I’ve witnessed unions that were troublesome from the beginning who moved forward with marriage. Most of the time it seems like, marriage made the relationship worse. The verse found in Matthew 6:24, “No man can serve two masters: for either he will hate the one, and love the other; or else he will hold to the one, and despise the other…” reminds me of the union we ought to establish with God before anyone else. If our relationship with God is weak, we will place our partner before God, contradicting the meaning of true love.
I believe with all my heart that marriage is about serving God. I’ve concluded that the devil matches people all the time – pushing them to marriage, to interfere in the goal that God had for one of them. Does it make sense to you the reader?

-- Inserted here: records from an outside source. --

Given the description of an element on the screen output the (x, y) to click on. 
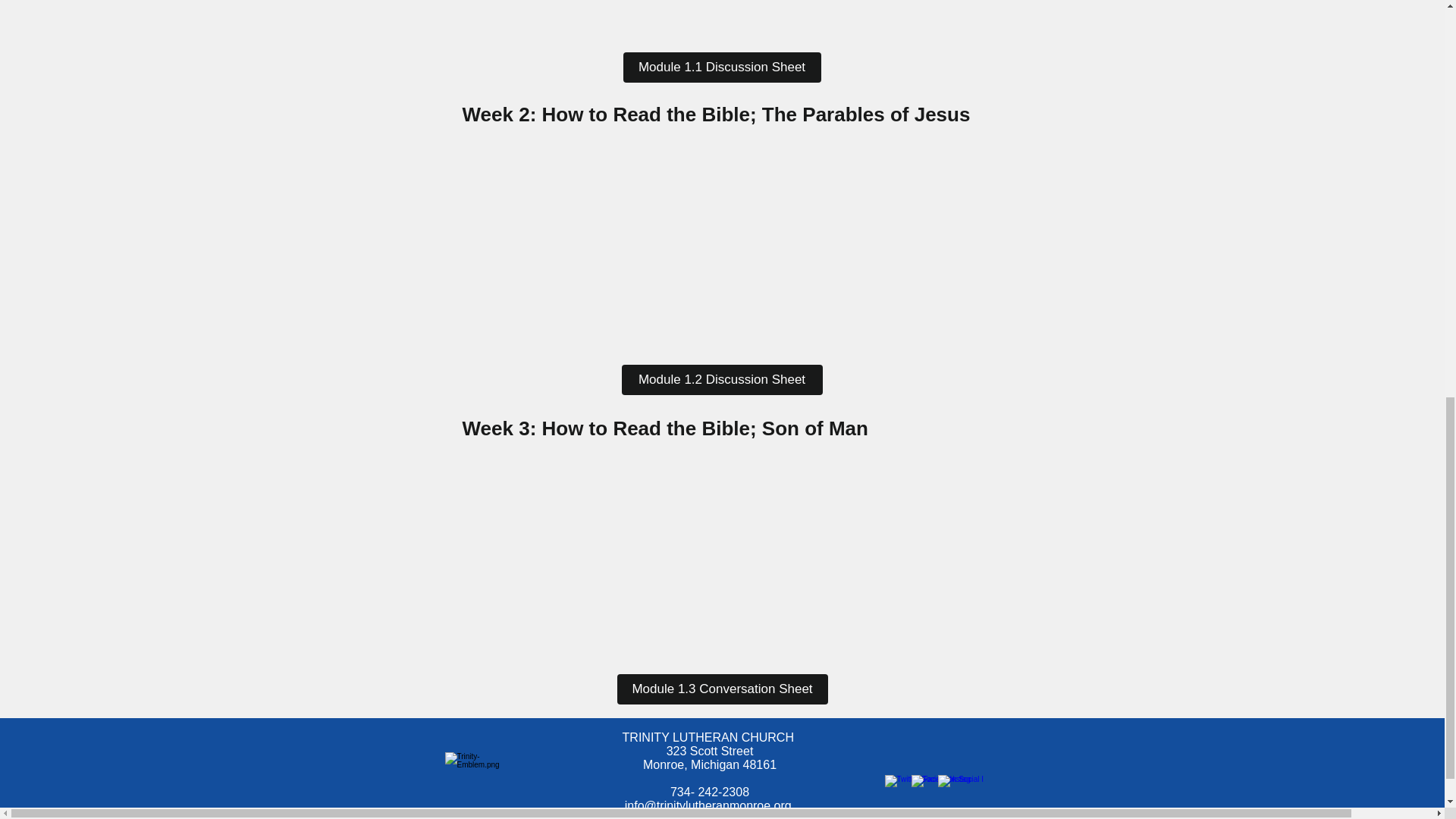
Module 1.3 Conversation Sheet (722, 689)
Module 1.2 Discussion Sheet (721, 379)
Module 1.1 Discussion Sheet (722, 67)
Given the description of an element on the screen output the (x, y) to click on. 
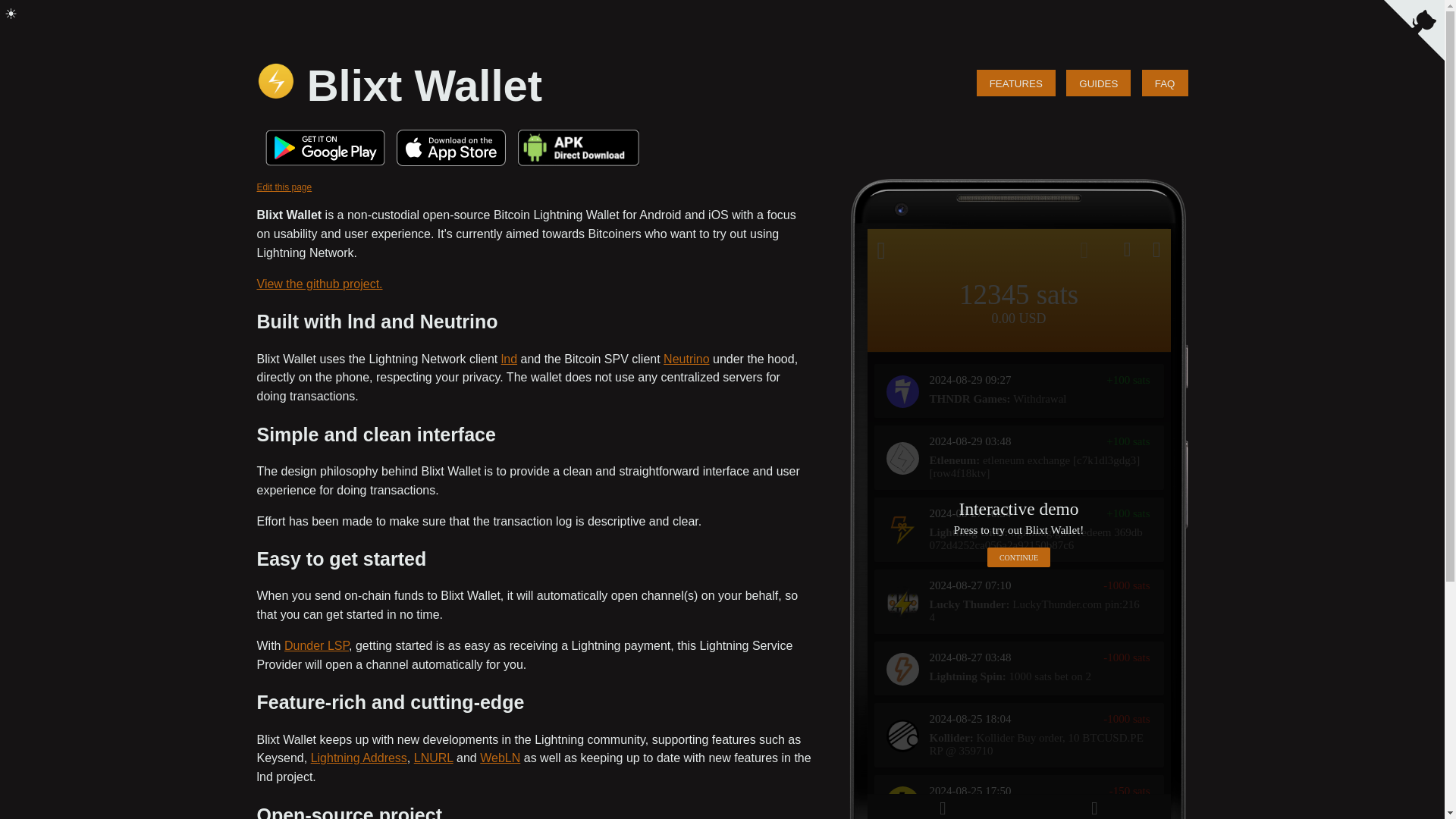
FAQ (1164, 82)
WebLN (499, 757)
Neutrino (686, 358)
LNURL (432, 757)
Dunder LSP (316, 645)
View the github project. (318, 283)
Edit this page (283, 186)
lnd (508, 358)
FEATURES (1015, 82)
Lightning Address (359, 757)
Given the description of an element on the screen output the (x, y) to click on. 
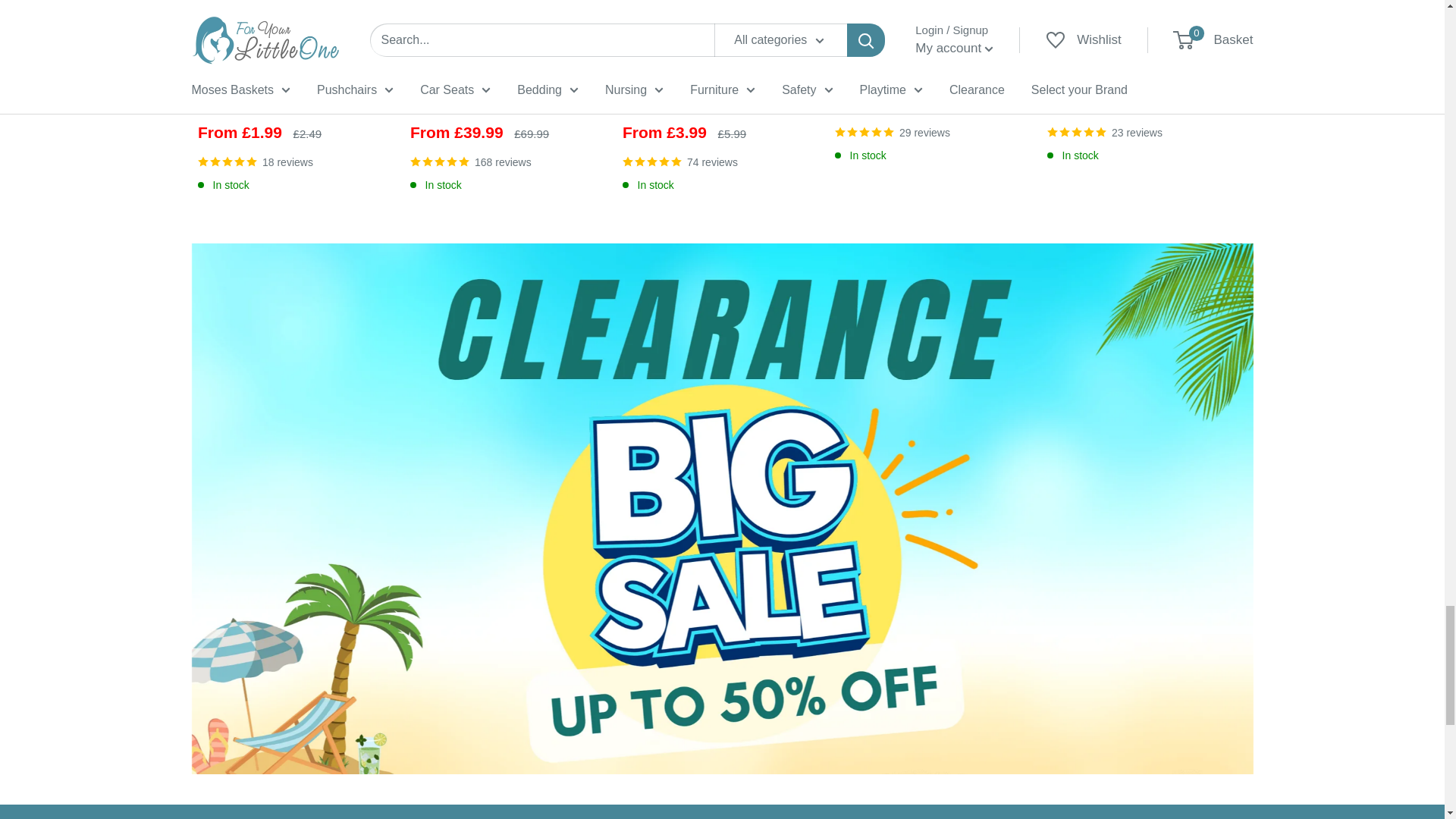
Grey Star (207, 101)
Happy Adventurer (228, 101)
Crosses (274, 101)
White (419, 101)
Blue (441, 101)
Unicorns (252, 101)
Given the description of an element on the screen output the (x, y) to click on. 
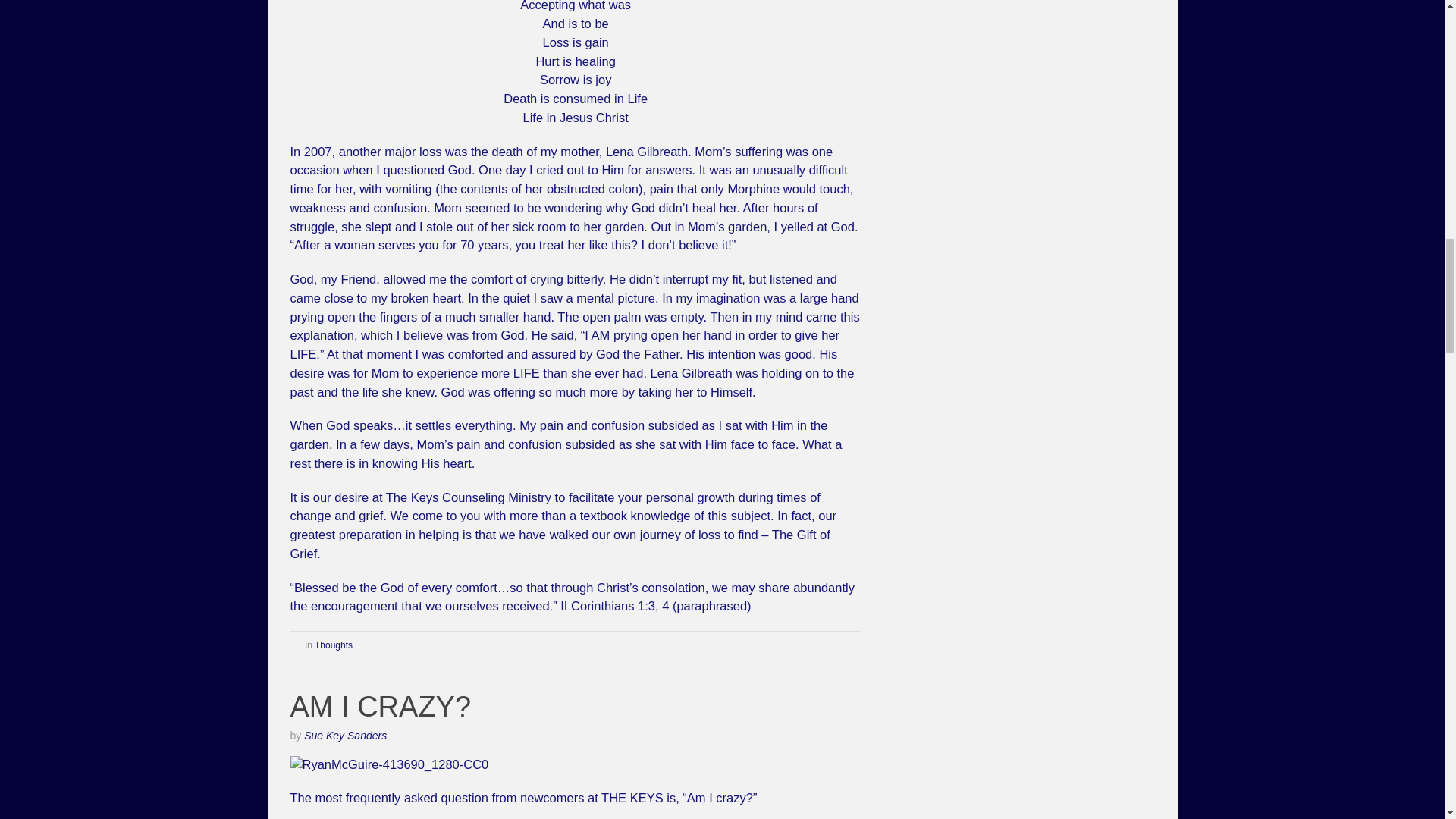
Thoughts (333, 644)
AM I CRAZY? (379, 706)
AM I CRAZY? (379, 706)
Sue Key Sanders (345, 735)
Posts by Sue Key Sanders (345, 735)
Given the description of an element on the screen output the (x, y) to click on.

Time, time, and time again, it seems like we are all rushing into decisions because of time. Life on this earth cannot be compared to eternity. People advise me, “You have to be intentional! Tell them that you like them, seat by them, talk to them, become friends with his friends! Do something about it… you are running out of time…” I say, “I’m going to die as one (hopefully happy) old maid.” It seems really easy to choose the one you like and make conversation with him, search for him, catch him by the neck and force him to like you back. But it is actually pretty terrifying for some of us. I was born in the wrong era, I still hope that if a man finds something positive in me, he will make an effort to make his interest known. Sometimes I lose faith in what I hope, but the Bible reminds me of the promises of eternal life and I consider how beautiful life already is. God is love, I think of how I could have matched myself up when I felt lonely, but that would have brought pain to the other person. So I knew I could only be strong in the Lord to make someone else happy, not to be a burden. See the Bible says, “It’s not good for man to be alone,” I agree, because we never are, God is always with us, and His time is always perfect.